Exercise details> Write the entries below out again exactly; any picture in them stays out.

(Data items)

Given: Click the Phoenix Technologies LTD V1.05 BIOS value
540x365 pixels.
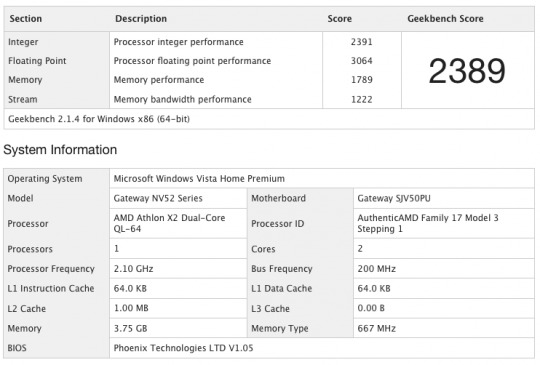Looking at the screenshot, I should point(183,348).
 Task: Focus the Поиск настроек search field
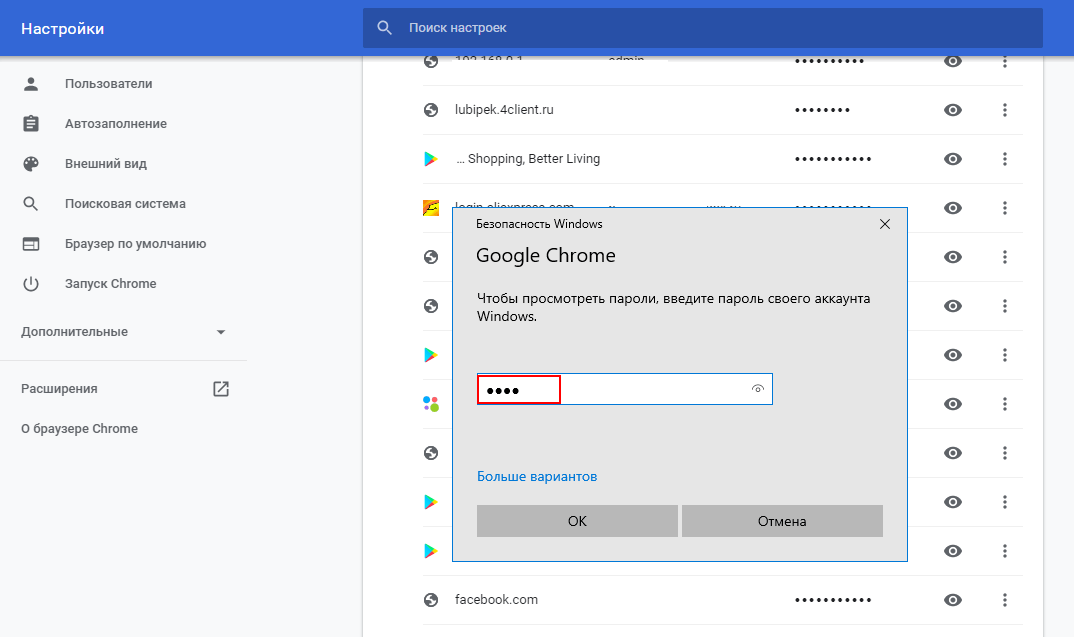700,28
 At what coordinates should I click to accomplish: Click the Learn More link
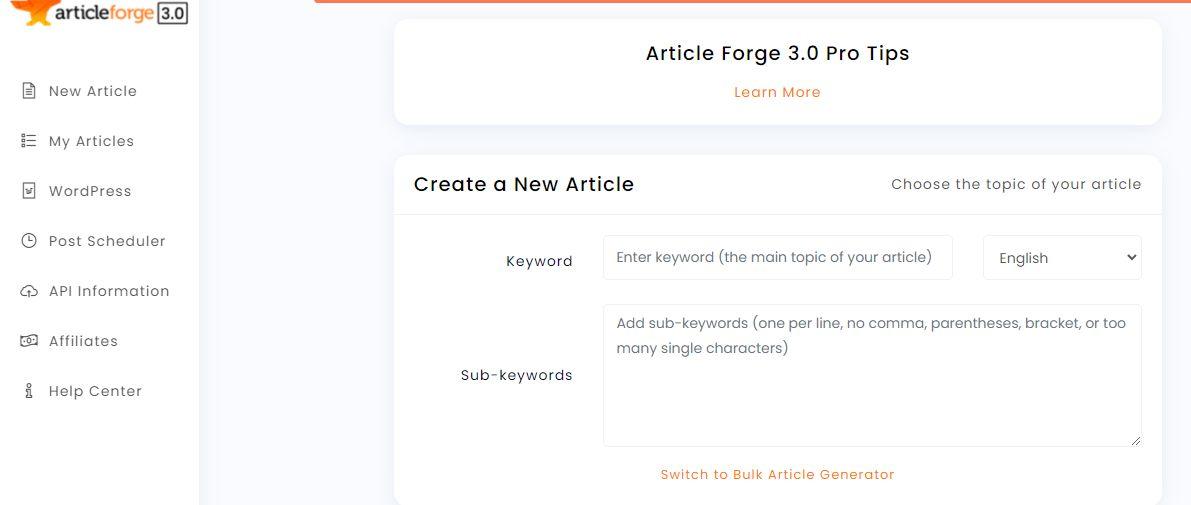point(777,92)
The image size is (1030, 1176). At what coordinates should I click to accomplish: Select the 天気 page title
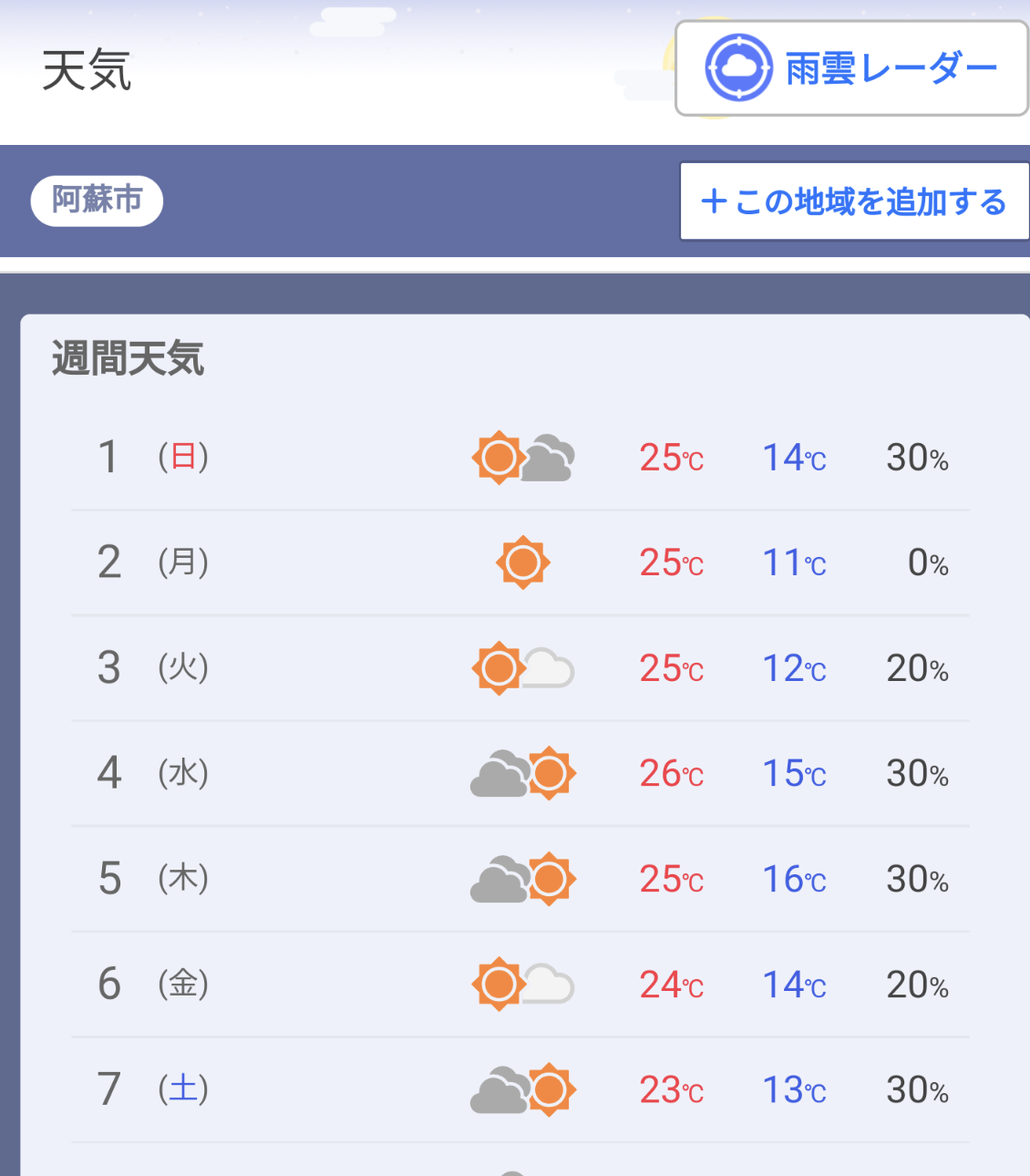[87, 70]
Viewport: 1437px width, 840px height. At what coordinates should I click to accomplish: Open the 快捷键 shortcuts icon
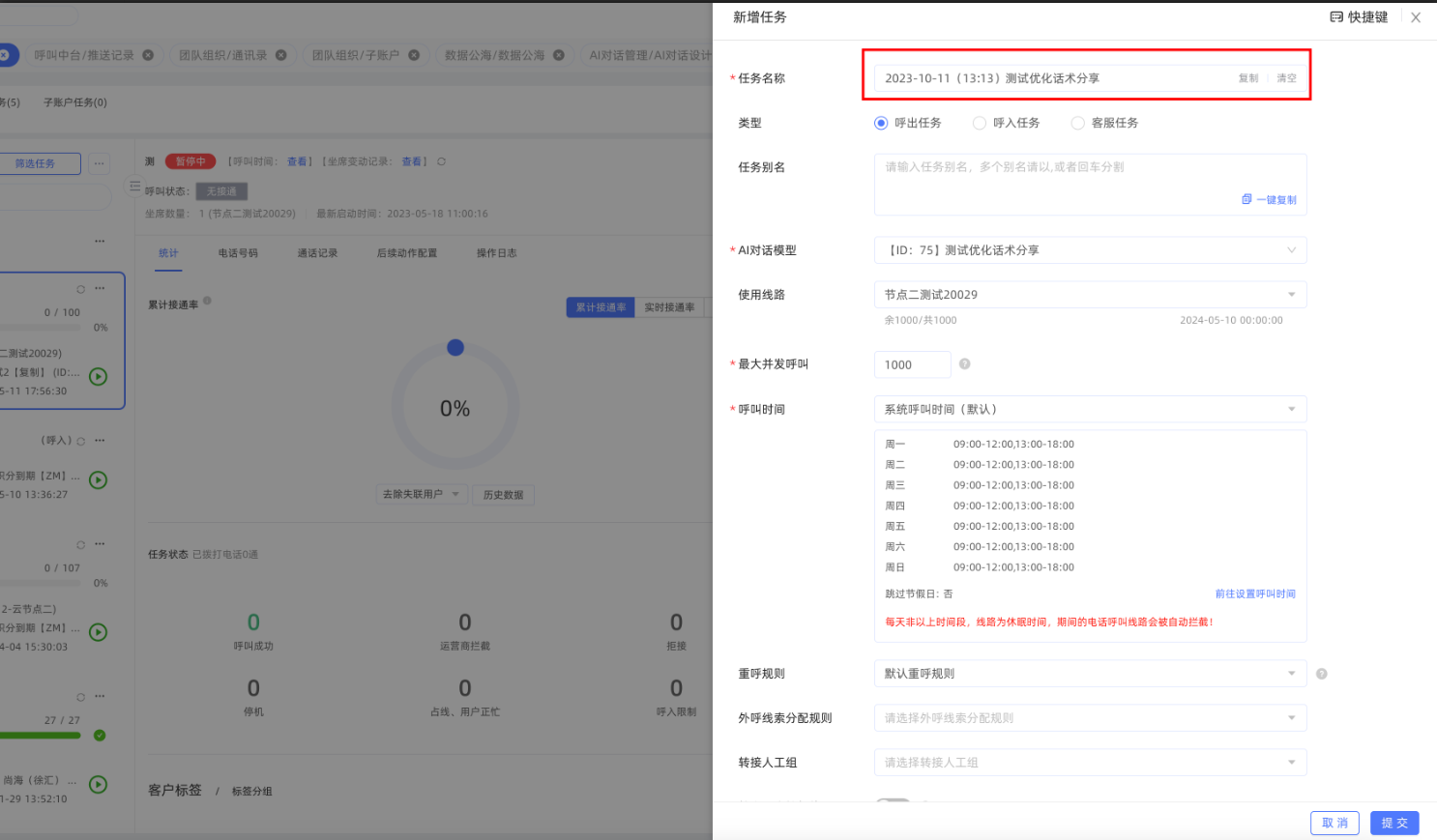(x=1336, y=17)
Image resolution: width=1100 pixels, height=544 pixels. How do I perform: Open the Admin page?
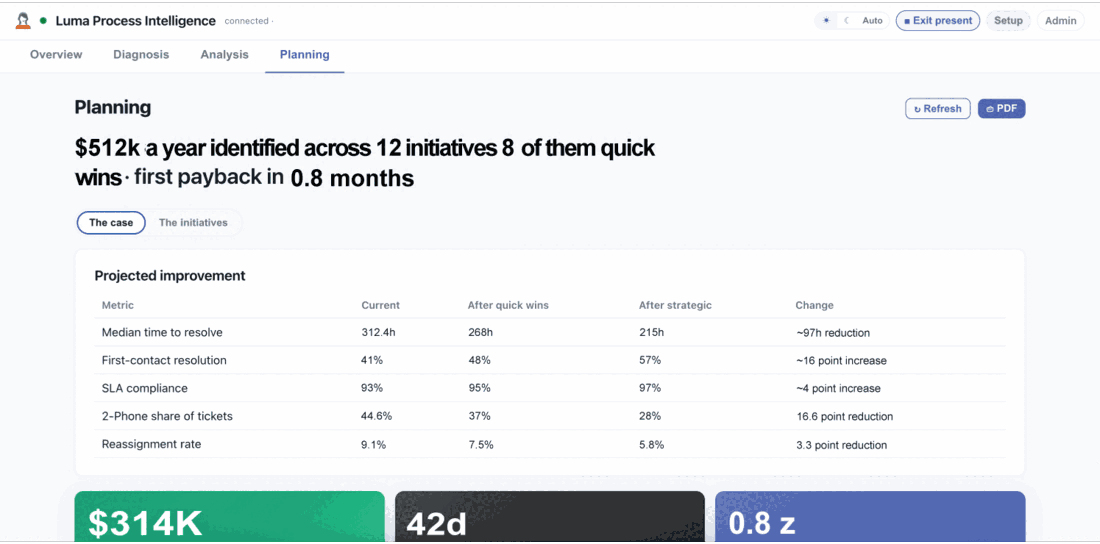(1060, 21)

Expected answer>
Given: Click the Phoenix Technologies LTD V1.05 BIOS value
540x365 pixels.
Looking at the screenshot, I should point(183,348).
 Task: Focus the Поиск настроек search field
700,28
 At what coordinates should I click to accomplish: Click the Learn More link
point(777,92)
The image size is (1030, 1176). At what coordinates should I click to accomplish: Select the 天気 page title
[87, 70]
Viewport: 1437px width, 840px height. At what coordinates should I click to accomplish: Open the 快捷键 shortcuts icon
(x=1336, y=17)
Image resolution: width=1100 pixels, height=544 pixels. How do I perform: Open the Admin page?
(1060, 21)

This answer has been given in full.